*** Begin section ***

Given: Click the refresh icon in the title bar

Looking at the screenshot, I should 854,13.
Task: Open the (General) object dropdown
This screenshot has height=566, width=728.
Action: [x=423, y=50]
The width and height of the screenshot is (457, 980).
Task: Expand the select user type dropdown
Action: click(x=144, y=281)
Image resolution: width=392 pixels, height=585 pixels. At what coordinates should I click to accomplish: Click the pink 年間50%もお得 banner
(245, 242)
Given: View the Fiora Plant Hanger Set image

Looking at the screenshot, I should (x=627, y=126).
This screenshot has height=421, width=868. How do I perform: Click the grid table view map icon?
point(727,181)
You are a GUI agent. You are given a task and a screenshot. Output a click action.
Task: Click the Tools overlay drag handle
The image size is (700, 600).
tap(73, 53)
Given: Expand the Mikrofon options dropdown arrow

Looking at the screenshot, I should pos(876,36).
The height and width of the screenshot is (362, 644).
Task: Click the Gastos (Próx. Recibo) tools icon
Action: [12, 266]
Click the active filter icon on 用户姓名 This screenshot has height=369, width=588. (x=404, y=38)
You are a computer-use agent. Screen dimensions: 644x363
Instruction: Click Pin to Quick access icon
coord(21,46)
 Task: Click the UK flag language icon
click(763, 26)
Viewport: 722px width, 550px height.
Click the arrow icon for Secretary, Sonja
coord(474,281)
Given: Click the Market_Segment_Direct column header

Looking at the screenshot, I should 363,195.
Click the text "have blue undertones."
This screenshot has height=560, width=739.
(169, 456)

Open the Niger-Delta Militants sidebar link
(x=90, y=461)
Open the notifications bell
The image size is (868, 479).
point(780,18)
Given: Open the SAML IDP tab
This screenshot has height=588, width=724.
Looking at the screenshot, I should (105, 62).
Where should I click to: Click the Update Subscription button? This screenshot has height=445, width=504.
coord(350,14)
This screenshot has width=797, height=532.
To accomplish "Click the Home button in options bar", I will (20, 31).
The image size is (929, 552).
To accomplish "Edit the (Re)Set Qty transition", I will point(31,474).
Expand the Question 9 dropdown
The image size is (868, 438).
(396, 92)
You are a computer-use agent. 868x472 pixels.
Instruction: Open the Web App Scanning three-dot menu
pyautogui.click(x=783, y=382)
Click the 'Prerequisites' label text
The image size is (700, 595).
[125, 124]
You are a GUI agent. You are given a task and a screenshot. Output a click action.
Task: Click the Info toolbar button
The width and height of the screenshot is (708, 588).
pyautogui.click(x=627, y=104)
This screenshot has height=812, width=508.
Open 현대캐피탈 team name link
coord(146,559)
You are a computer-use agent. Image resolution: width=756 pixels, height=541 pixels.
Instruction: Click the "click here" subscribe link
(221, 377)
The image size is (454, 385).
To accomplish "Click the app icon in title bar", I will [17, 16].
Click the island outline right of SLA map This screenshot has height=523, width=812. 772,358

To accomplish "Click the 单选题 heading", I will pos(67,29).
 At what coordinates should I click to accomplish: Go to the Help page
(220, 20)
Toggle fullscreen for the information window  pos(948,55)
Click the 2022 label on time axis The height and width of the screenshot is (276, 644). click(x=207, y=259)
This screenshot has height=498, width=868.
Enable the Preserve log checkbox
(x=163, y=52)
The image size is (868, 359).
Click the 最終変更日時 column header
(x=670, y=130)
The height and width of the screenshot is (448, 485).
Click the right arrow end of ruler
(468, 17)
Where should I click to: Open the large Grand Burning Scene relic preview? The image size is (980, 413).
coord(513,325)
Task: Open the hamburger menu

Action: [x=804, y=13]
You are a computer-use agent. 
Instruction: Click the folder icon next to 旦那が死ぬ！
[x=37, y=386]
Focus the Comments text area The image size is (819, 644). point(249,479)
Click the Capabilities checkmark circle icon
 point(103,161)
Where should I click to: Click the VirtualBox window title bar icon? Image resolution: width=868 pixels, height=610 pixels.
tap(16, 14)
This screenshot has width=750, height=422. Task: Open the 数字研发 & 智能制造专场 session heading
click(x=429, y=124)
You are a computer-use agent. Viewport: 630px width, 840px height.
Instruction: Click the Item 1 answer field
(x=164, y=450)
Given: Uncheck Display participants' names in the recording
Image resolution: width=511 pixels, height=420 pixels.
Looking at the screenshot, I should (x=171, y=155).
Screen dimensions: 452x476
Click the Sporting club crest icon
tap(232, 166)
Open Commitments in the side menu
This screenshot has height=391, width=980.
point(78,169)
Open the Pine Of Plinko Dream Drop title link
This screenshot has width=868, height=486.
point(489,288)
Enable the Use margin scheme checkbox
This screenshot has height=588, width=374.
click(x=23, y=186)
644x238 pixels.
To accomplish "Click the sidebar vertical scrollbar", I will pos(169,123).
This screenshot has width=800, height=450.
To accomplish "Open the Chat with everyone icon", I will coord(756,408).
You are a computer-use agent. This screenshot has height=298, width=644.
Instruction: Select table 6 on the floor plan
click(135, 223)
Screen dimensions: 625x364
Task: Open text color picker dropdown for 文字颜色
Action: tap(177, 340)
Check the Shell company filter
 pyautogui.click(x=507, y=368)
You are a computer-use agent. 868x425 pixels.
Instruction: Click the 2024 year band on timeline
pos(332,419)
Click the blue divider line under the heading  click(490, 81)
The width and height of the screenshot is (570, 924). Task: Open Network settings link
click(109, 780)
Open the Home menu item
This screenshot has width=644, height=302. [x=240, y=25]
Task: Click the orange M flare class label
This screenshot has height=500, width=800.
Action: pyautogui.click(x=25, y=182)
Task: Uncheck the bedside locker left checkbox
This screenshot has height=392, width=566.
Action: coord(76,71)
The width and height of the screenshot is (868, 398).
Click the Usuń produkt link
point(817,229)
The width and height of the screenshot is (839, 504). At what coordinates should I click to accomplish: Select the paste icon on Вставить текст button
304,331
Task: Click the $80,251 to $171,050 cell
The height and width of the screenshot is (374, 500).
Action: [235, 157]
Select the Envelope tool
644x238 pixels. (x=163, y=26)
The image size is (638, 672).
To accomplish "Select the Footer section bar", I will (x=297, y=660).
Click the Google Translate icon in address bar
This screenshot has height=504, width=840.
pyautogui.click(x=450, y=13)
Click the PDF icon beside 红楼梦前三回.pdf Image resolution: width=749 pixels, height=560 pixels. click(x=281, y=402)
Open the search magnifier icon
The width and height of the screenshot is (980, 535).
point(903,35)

*** End section ***

Search the listing for "label" and show every line where it occurs.

Click the 'Prerequisites' label text
Click the 2022 label on time axis The height and width of the screenshot is (276, 644). click(x=207, y=259)
Task: Click the orange M flare class label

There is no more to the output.